As I understood it an instance that sits on the stack is removed as soon as the function is done executing. This makes it seems as though returning a new instance sitting on the stack would be a problem.

I am writing this knowing there has to be a way, but I am not sure what the best practice is. If I have some class that is designed to always reside in the stack how do I go about operator overloading?

Any info would be helpful, thanks

{EDIT} I am overloading the + operator. Right now I use this code

Point Point::operator+ (Point a)
{
Point *c = new Point(this->x+a.x,this->y+ a.y);
return *c;
}

I was skeptical about instantiating c like so:

Point c(this->x + a.x, this->y, a.y);

because that would allocate it to the stack. My concern is that the stack pointer is going to change once this function finishes executing, and the instance will no longer be safe since any new local variables defined could erase it. Is this not a concern?

share|improve this question
    
Please say which operator you're trying to overload, and give an example of how you're defining (implementing) that overloaded operator. –  ChrisW Sep 19 '09 at 21:18
    
You return a copy of the local. I don't see a problem. –  UncleBens Sep 19 '09 at 21:18
4  
However your example where you allocate a new Point definitely leaks memory. –  UncleBens Sep 19 '09 at 21:34

6 Answers 6

up vote 11 down vote accepted

If you're talking about for example operator+, where the object returned is not either of those input, then the answer is you instantiate on the stack and return by value:

struct SomeClass {
    int value;
};

SomeClass operator+(const SomeClass &lhs, const SomeClass &rhs) {
    SomeClass retval;
    retval.value = lhs.value + rhs.value;
    return retval;
}

or

class SomeClass {
    int value;
public:
    SomeClass operator+(const SomeClass &rhs) const {
        SomeClass retval;
        retval.value = this->value + rhs.value;
        return retval;
    }
};

or even:

class SomeClass {
    int value;
public:
    SomeClass(int v) : value(v) {}
    friend SomeClass operator+(const SomeClass &lhs, const SomeClass &rhs) {
        return SomeClass(lhs.value + rhs.value);
    }
};

The compiler then worries about where (on the stack) the return value is actually stored.

INFORMATION SUPPLIED:
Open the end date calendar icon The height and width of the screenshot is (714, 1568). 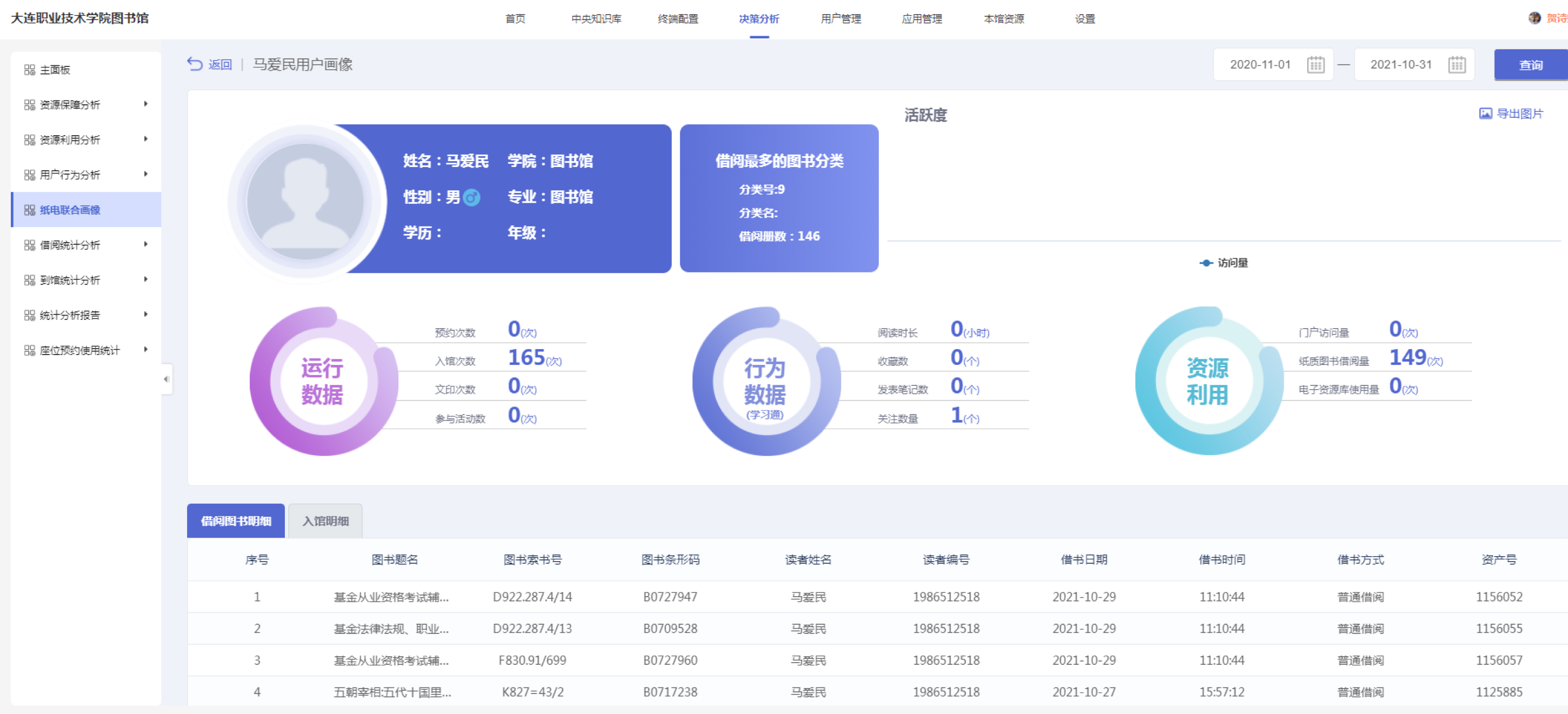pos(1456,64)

---

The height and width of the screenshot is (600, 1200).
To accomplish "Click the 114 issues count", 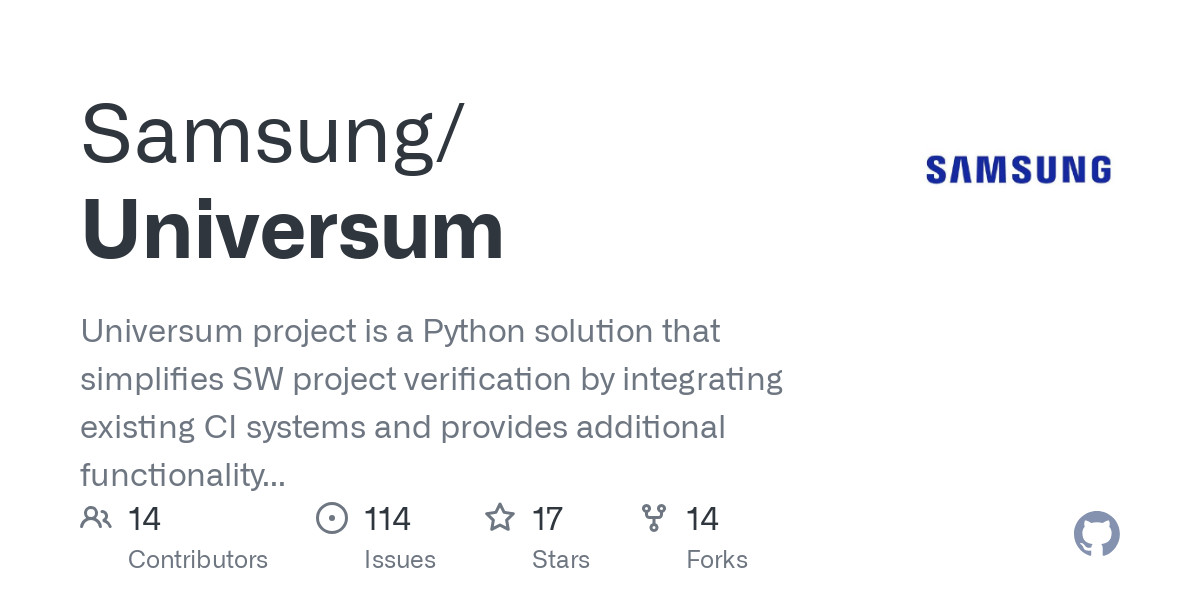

REQUIRED ACTIONS:
1 > Copy out the passage of the operator-overloading thread from "As I understood" to "Point::operator+ (Point a)".
2 > Answer these questions from the operator-overloading thread:
(a) Which operator does the asker say is being overloaded?
(b) According to UncleBens, what does the asker's example that allocates a new Point do?
(c) According to the accepted answer, what determines where on the stack the return value is actually stored?
3 > Continue the operator-overloading thread from the point where it stops.

RESULTS FOR EACH TASK:
1 >
As I understood it an instance that sits on the stack is removed as soon as the function is done executing. This makes it seems as though returning a new instance sitting on the stack would be a problem.

I am writing this knowing there has to be a way, but I am not sure what the best practice is. If I have some class that is designed to always reside in the stack how do I go about operator overloading?

Any info would be helpful, thanks

{EDIT} I am overloading the + operator. Right now I use this code

Point Point::operator+ (Point a)

2 >
(a) The + operator.
(b) It leaks memory.
(c) The compiler.

3 >
It will for example apply return-value optimizations if it can, but in principle what's happening is "as-if" the work you do constructs some value on the stack of your operator overload, and then at return this is copied to wherever it needs to be next. If the caller assigns the return value, it's copied there. If the caller passes it by value to some other function, it's copied wherever the calling convention says it needs to be in order to be that function parameter. If the caller takes a const reference, then it's copied to a temporary hidden away on the stack.

share|improve this answer
    
Thank you this is exactly what I was wondering about. I was unaware that it simply copied the entire instance over. –  Ori Sep 19 '09 at 21:34
1  
Yes, a return by value might not actually copy the object (the compiler is allowed to optimize and replace the variable retval with the actual location that the caller needs the return value to be, to save the work of the copy). But other than any side-effects of the assignment itself (for instance if you had tracing in operator= you might not see it), the end result is the same as copying. –  Steve Jessop Sep 19 '09 at 21:37
    
The first two, initializing retval using its default ctor and then immediately overriding that value, seem wrong to me. If you have += (which you very likely should, if you have +), you could be more efficient. (See my answer for more details.) –  sbi Sep 21 '09 at 8:00
    
It's just a toy example, to illustrate the return. I'm not trying to write the most efficient possible way to add two integers. As it happens, though, in the first two examples the default constructor of SomeClass does absolutely nothing. If that were not the case then yes, it would be pointlessly inefficient to default-construct and then immediately assign. –  Steve Jessop Sep 21 '09 at 17:08

C++ : RAII and Temporaries

You're right about objects on stack being destroyed once going out of scope.

But you ignore that C++ will use temporary objects are necessary. You must learn when a temporary variable will be created (and then optimized away) by the compiler for your code to work.

Temporary Objects

Note that in the following, I'm describing a very simplified "pure" viewpoint of what's happening: Compilers can and will do optimizations, and among them, will remove useless temporaries... But the behavior remains the same.

Integers?

Let's start slowly: What is supposed to happen when you play with integers:

int a, b, c, d ;
// etc.
a = b + (c * d) ;

The code above could be written as:

int a, b, c, d ;
// etc.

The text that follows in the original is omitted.